Essentially, secularism is a balancing act. It’s about ensuring that everybody’s rights and freedoms are given equal consideration.
This important principle is enshrined in Article 9 of the Human Rights Act, which ensures all individuals have the right to freedom of thought, conscience and religion; but freedom to manifest one’s beliefs can be subject to limitations where necessary to protect of the rights and freedoms of others.
The law has until now been very clear in this area and the courts have for the most part been successful in striking a fair balance. Attempts to tip the balance in favour of Christians, or any other religious group, must be resisted.
The Evangelical Alliance claim to represent 2 million people and they’re encouraging all of them to summit evidence of their ‘unfair treatment’ to the Commission.
They may have strength in numbers, but they certainly don’t have it in their arguments.
The right to manifest your belief is not absolute. Other people’s rights and dignity matter too.
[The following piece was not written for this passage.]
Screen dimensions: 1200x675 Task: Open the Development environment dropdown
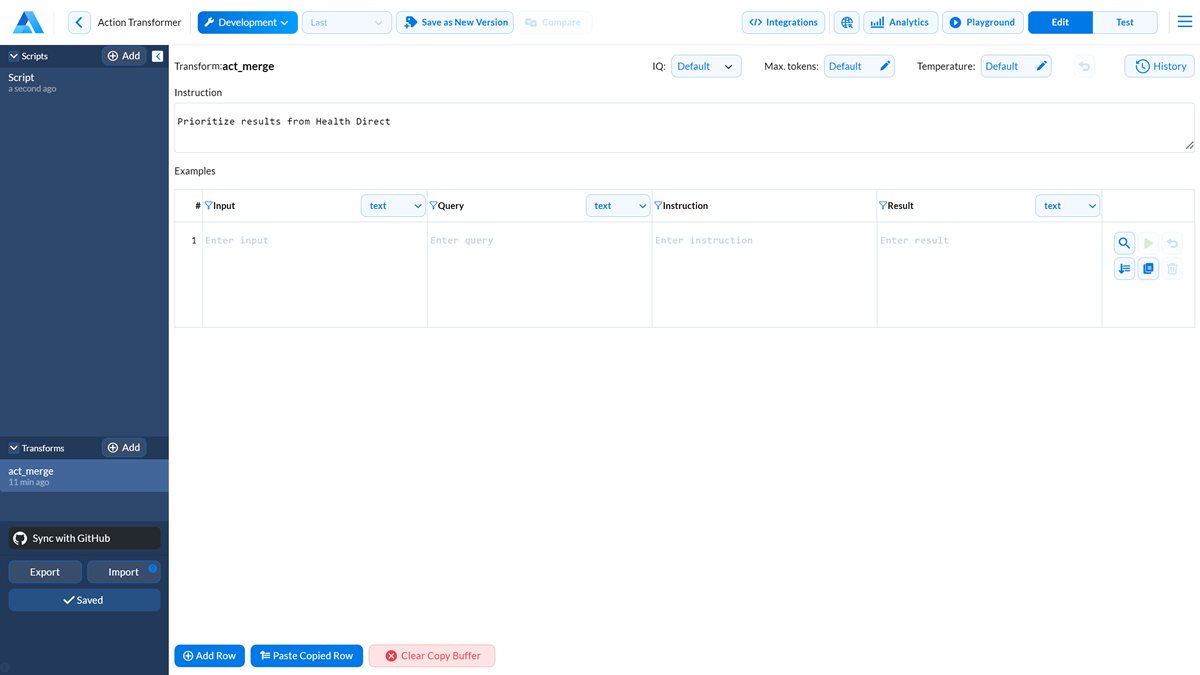coord(247,22)
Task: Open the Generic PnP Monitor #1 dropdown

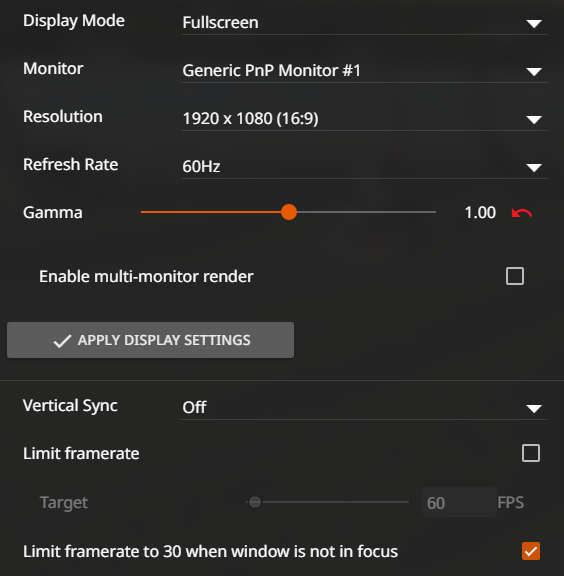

Religious or otherwise, there is simply no reasonable defence for the kind of discrimination that undermines human dignity, particularly when providing goods and services.
I for one would to like to think that the days of signs proclaiming “no blacks, no Irish” are long behind us – but perhaps our detractors would be happy to see them return for gays? This is after all a logical consequence of their position.
I suspect that the vast majority of fair-minded British people, including sincere religious believers, will take a lot of convincing that this is the kind of society we want to return to.
Stephen Evans is the campaigns manager at the National Secular Society. The views expressed in this blog are those of the author and do not necessarily represent those of the NSS.